- [Exercise objective]:
The number of lines holding "agent" in the listing below is all you should give.

- [Input records]:
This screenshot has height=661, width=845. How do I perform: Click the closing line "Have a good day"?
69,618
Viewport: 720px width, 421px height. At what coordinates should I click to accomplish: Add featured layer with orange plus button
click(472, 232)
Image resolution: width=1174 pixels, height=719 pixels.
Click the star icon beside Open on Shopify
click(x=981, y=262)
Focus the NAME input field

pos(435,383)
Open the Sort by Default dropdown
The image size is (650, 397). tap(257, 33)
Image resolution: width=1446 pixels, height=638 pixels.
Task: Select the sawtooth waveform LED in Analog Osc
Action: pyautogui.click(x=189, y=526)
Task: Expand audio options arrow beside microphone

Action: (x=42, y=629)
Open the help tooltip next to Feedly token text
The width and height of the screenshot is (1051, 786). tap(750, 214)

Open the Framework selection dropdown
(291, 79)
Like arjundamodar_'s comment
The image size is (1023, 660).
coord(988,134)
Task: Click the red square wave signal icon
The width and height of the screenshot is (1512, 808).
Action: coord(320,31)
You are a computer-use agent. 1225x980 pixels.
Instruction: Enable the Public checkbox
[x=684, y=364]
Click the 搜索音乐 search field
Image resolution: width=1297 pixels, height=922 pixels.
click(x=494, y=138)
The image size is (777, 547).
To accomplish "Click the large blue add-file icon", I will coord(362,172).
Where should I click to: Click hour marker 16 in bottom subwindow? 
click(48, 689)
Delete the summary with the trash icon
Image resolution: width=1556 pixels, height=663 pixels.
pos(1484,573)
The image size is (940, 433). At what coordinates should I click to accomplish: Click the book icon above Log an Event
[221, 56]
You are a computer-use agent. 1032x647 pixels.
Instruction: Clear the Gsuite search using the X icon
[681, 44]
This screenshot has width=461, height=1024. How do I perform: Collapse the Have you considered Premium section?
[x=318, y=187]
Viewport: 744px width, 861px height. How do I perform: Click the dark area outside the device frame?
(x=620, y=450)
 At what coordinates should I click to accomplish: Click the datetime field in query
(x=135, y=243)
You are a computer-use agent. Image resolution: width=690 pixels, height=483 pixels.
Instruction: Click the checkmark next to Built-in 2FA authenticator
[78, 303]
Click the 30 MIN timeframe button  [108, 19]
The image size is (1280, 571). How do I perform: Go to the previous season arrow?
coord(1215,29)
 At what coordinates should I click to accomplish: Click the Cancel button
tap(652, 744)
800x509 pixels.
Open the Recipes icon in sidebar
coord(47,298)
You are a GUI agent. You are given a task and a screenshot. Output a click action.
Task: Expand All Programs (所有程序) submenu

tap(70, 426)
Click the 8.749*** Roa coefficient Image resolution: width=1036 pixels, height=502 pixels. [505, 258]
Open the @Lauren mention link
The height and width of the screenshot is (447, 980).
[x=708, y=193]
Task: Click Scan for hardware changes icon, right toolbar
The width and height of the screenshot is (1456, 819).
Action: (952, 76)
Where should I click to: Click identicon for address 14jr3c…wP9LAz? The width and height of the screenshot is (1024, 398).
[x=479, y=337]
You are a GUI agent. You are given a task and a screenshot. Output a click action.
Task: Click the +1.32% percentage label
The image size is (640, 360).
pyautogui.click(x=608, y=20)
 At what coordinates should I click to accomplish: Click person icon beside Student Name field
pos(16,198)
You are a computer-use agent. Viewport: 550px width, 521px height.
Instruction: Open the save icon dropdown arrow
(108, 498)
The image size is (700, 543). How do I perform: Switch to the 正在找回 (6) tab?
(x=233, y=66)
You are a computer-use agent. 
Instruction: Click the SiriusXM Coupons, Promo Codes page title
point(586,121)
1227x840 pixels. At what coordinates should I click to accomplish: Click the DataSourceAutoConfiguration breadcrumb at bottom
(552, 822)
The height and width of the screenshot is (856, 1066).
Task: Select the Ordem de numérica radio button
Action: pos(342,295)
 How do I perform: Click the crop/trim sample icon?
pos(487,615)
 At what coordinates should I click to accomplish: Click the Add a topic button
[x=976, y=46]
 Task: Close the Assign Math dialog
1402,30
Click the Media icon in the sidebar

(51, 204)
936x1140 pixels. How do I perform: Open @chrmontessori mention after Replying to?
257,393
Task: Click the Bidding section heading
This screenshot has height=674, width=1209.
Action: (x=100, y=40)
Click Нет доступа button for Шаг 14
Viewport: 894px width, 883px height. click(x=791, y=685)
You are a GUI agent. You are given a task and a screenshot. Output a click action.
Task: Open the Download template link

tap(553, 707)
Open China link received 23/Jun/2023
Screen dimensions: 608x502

- [Exercise output]:
8